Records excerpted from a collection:
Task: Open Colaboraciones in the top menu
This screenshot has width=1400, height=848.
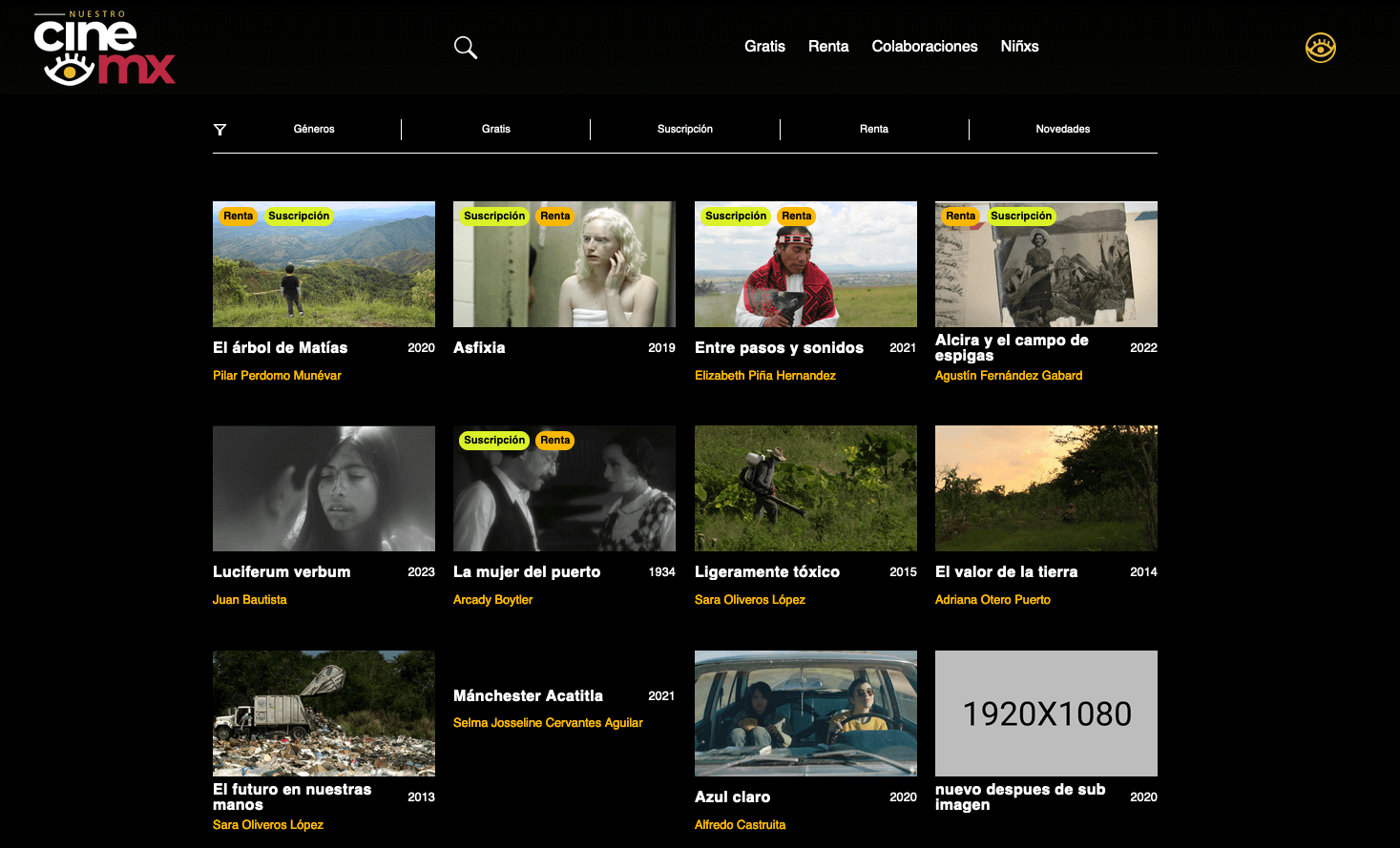Action: pyautogui.click(x=924, y=47)
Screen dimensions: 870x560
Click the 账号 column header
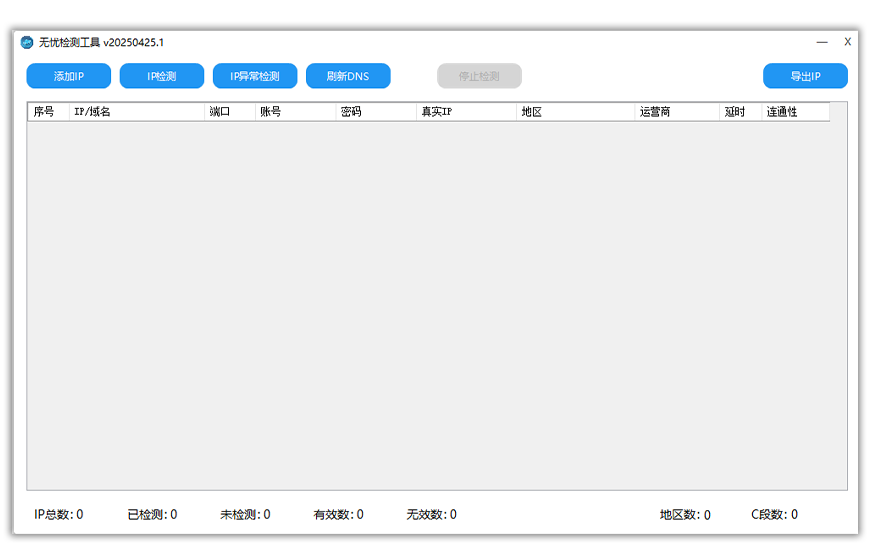[x=294, y=112]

Exercise
With the pictures left out, return each entry exactly as written.

Solution to this task
Task: Open Colaboraciones in the top menu
This screenshot has width=1400, height=848.
Action: pyautogui.click(x=924, y=47)
Screen dimensions: 870x560
Click the 账号 column header
[x=294, y=112]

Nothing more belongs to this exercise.